To her surprise, the person looking toward the gate with the worried, “Did she miss the plane?” expression was wearing not a sheriff’s department uniform, but a brief red leather skirt and a suede jacket: Pam Church. The lawyer’s face cleared when she saw Rae, and she gave her a quick embrace and a peck on the cheek.

The lawyer’s first words were a near-duplicate of Jerry’s last. “God, woman, you look superb.”

Again Rae glanced at her undistinguished and unkempt clothes, but Pamela shook her head.

“No, I mean
you.
You look like you’ve spent the last three months at a health spa, pumping iron and sitting on the beach. Brown and muscular.”

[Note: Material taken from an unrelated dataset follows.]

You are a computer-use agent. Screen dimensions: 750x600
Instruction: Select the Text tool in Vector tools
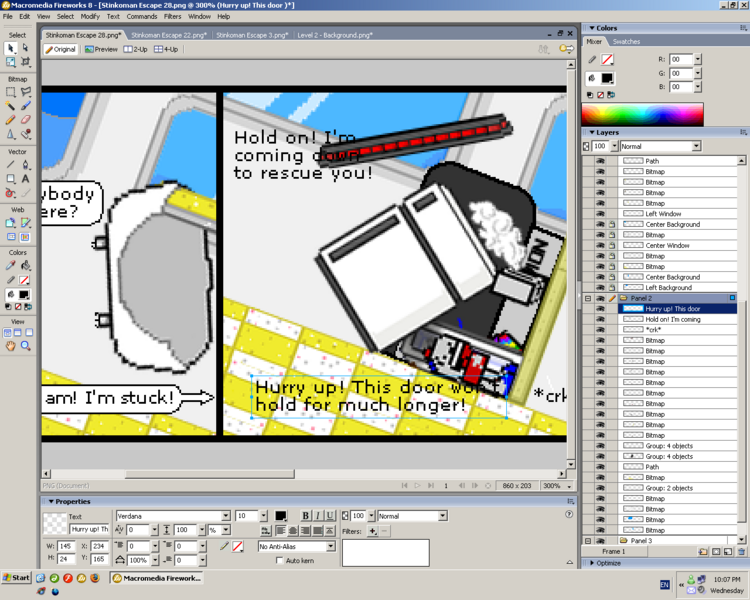(x=26, y=178)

“I don’t know about pumping iron, but I’ve shifted a hell of a lot of wood and nails.”

“Whatever it is, it suits you. You need a manicure, of course, but your hands have looked like that ever since I’ve known you. Is that all you have?” She gestured at Rae’s disreputable knapsack.

“That’s it,” Rae told her.

During the drive to the county jail, over the mountain highway that was home and not home, they caught up on a lot of business and a little personal news, which had always been the balance in their relationship. Traffic was heavy going over the hill as it was smack in the middle of commute hour, but Pamela did not seem worried about the delay.

“Sheriff Escobar said he’d wait for you,” she told Rae.

“Are you coming in?”

“If you want me to. If not, I’ll drop you there, and we can get together tomorrow for a proper going-over. You’re not going back to Seattle tonight, I hope?”

“Oh no. As long as I’m here, I’ll stay a couple of days, take care of business, dust the plants, water the shelves.”

“Um. Would you like to stay with me? I have an extra room; I’d be more than happy to have you.”

“No, I’m fine.”

“I just hate to think of you all alone in that big house,” the lawyer said cautiously.

“I’m staying with a friend tonight—my wood man, Vivian Masters. He’s driving me up to the house tomorrow, and maybe I’ll stay on then. I’ll see how it feels.”

“Well, the offer stands.”

“Thank you,” Rae said. “I appreciate it.” She did, too.

Then they were at the jail, and Pam was looking at her doubtfully and saying that maybe she’d come in after all, and then there was a uniform that was like Jerry’s but different and much smaller, and a lot of coming and going and delay and doors opening and closing until finally Rae was in a room with Sheriff Escobar and a couple others and she was looking through the mirror at a line of complete strangers. Half a dozen stocky, dark-haired men, with absolutely nothing to distinguish one from the next. They all looked like thugs, although she was dimly aware that they used police personnel to fill out the ranks of a lineup.

“Are both of the men here?” she asked the sheriff, trying not to sound panicky.

“Only one. We’ll do a second lineup with another group.”

“I just don’t know.”

“Take your time. Ignore the clothes; think about what part of their faces you saw. You want me to have them turn?”

“I guess.”

The line of men dutifully shuffled to face right, then left, and at the final shift of position Rae stiffened.

“Something?” the sheriff asked.

“The fourth one. Could you have him come up and sort of, well, grimace?”